Connexins (Cxs) and pannexins (Panxs) are ubiquitous membrane channel forming proteins that are critically involved in many aspects of vascular physiology and pathology. The permeation of ions and small metabolites through Panx channels, Cx hemichannels and gap junction channels confers a crucial role to these proteins in intercellular communication and in maintaining tissue homeostasis. This review provides an overview of current knowledge with respect to the pathophysiological role of these channels in large arteries, the microcirculation, veins, the lymphatic system and platelet function. The essential nature of these membrane proteins in vascular homeostasis is further emphasized by the pathologies that are linked to mutations and polymorphisms in Cx and Panx genes.

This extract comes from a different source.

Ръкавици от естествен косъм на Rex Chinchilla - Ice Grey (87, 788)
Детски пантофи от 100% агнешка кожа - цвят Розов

Keywords: connexin; pannexin; vascular disease; vascular physiology.

Figure 1

Panx1 expression in healthy and atherosclerotic arteries. (A) Panx1 (in green) is expressed in ECs (arrowheads) separating the arterial wall from the lumen (L) of a healthy mouse carotid artery; (B) Panx1 is found in lipid-laden macrophages (asterisks) present in atherosclerotic lesions. Of note, Panx1 is absent from the SMC-rich media of non-diseased and diseased conduit arteries. Nuclei are stained with DAPI (in blue) and elastic laminae are counterstained with Evans Blue (in red). Scale bar represents 25 μm.

Figure 2

Gap junction intercellular communication between platelets: a working model. (A) Blood vessel injury leads to the exposure of subendothelial collagens. Through interaction with von Willebrand factor, which also binds to collagens, platelets roll along the surface, slowing their movement and allowing direct binding of collagen to the cell surface receptors integrin, α₂β₁, and GPVI, initiating platelet intracellular signaling. This results in the secretion or release of prothrombotic factors such as ADP and TXA₂ that further propagate platelet activation. This culminates in an increase in affinity of integrin α_IIbβ₃ which then binds fibrinogen that supports platelet-platelet adhesion and thrombus formation. Close contact between platelets allows the formation of gap junctions that permit intercellular signaling during thrombus formation and stabilization; (B) Intercellular signaling controls thrombus contraction by enabling the formation of a core of platelets that are highlight activated and tightly packed. A more loosely packed shell of platelets develops, although this is inhibited in the presence of ADP receptor antagonists or aspirin (to prevent TXA₂ formation). Whether gap junctional intercellular communication controls platelet thrombus core and shell assembly has yet to be formally established.